Louis Ferdinand de Gramont (1854 – 9 December 1912) was a French journalist, dramatist, and librettist. He was a son of Ferdinand de Gramont.

Gramont was born in Sèvres and finished his studies at the college there, then entered the School of Law. He pursued journalism and wrote for such periodicals as Radical, L'Éclair, La Presse, Petit bleu, L'Aurore, and La Cocarde, and, in 1890, became a writer for L'Intransigent. He was also critic of drama and music. Gramont died in Paris in 1912.

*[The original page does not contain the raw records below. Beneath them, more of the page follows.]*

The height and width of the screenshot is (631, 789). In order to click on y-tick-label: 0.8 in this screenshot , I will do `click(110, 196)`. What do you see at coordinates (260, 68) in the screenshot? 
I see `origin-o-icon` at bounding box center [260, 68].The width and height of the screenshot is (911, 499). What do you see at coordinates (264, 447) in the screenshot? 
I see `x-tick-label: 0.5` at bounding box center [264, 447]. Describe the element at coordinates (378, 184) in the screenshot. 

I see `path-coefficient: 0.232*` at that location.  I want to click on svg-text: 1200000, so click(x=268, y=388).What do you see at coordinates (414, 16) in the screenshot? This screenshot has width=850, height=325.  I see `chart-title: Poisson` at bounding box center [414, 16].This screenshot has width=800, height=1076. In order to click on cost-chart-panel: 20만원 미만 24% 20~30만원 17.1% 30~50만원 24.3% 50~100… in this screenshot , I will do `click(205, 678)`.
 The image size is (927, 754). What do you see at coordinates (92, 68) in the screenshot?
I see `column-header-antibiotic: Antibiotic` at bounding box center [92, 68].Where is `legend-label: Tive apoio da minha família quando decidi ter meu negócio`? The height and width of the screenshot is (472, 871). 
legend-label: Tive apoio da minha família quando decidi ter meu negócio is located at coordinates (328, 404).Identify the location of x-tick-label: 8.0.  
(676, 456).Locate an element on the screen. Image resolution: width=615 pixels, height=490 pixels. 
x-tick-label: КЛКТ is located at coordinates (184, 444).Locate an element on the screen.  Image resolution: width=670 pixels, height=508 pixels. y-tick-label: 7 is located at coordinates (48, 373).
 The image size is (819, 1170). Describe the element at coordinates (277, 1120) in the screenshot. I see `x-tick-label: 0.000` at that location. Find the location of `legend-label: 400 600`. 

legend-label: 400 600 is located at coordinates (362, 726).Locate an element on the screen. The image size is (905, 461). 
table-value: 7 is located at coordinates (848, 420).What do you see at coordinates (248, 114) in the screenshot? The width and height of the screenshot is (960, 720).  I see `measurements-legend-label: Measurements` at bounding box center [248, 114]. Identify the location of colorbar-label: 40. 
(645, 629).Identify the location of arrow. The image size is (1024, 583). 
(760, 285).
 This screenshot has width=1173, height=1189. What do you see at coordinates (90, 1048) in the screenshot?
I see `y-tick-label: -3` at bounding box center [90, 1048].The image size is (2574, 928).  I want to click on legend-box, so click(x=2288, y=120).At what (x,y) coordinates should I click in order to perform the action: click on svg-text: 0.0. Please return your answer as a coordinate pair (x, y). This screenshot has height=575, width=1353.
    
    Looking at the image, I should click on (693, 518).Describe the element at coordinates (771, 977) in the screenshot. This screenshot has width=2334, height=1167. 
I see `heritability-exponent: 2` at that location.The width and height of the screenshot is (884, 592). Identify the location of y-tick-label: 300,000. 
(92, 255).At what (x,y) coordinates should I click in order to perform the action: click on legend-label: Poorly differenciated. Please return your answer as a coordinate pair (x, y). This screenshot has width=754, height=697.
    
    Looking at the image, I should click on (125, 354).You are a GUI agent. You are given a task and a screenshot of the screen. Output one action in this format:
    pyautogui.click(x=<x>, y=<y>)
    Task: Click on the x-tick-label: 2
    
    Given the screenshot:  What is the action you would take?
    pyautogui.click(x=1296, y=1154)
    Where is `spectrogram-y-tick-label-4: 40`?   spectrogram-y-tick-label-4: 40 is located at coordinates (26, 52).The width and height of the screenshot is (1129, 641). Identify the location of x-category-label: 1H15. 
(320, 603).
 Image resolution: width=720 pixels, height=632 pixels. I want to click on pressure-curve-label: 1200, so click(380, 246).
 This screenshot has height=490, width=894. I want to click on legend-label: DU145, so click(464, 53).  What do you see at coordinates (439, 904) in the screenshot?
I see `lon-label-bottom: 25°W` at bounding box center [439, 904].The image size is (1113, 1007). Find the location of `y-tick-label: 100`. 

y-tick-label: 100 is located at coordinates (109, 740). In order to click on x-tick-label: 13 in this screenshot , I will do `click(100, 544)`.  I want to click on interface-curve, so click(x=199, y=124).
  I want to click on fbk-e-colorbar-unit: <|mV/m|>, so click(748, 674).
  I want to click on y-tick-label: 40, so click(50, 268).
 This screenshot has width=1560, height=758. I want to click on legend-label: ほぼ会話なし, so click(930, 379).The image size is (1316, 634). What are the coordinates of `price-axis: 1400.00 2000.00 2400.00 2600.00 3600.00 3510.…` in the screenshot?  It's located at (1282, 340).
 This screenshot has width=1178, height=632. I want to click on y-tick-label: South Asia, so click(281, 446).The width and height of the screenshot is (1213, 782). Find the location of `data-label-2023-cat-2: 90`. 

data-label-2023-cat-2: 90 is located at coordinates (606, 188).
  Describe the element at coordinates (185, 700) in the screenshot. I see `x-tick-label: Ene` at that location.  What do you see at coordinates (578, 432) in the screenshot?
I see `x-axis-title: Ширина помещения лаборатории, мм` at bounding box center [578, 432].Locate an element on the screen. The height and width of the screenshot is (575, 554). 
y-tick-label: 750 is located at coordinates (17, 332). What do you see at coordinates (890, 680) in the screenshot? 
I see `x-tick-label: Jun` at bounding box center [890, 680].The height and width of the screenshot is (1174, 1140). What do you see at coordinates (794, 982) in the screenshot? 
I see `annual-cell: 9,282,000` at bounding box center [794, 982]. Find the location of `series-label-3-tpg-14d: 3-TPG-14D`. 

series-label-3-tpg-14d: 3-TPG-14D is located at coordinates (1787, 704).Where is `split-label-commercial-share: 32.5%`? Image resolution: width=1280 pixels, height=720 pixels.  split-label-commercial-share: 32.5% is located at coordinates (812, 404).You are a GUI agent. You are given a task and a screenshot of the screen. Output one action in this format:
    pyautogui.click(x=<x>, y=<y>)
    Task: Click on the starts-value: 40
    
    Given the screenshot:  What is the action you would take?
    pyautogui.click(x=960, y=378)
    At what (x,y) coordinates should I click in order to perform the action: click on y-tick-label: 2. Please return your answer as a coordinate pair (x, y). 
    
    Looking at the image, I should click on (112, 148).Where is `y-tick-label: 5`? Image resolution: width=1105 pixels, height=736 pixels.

He wrote the following plays or opera libretti:

- L'orage, comedy (1874)
- Othello, drama after Shakespeare (Odéon, 15 April 1882)
- Rolande, drama (Théâtre-Libre 5 November 1888)
- Loulou (1888)
- Esclarmonde, co-author with Alfred Blau, libretto to the opera by Jules Massenet (Opéra-Comique, 15 May 1889)
- Lucienne, drama (Menus-Plaisirs, 2 December 1890)
- La locataire de Mme Biou (1891)
- Simone, drama (Théâtre-Libre, 28 April 1892)
- Évangéline, légende acadienne, music by Xavier Leroux (La Monnaie, Brussels, December 1895)
- Astarté, opera libretto to music by Xavier Leroux (Paris Opéra, 15 February 1901)
- Vénus et Adonis, légende lyrique, music by Xavier Leroux (Arènes de Nîmes, 13 August 1905)
- William Ratcliff, drama, music by Xavier Leroux (Nice, January 1906)
- Jules César, drama after Shakespeare (1906)

== Bibliography ==
- J. Martin, Nos auteurs et compositeurs dramatiques.
- G. Avenel, La presse franc, au XXe s., 1901.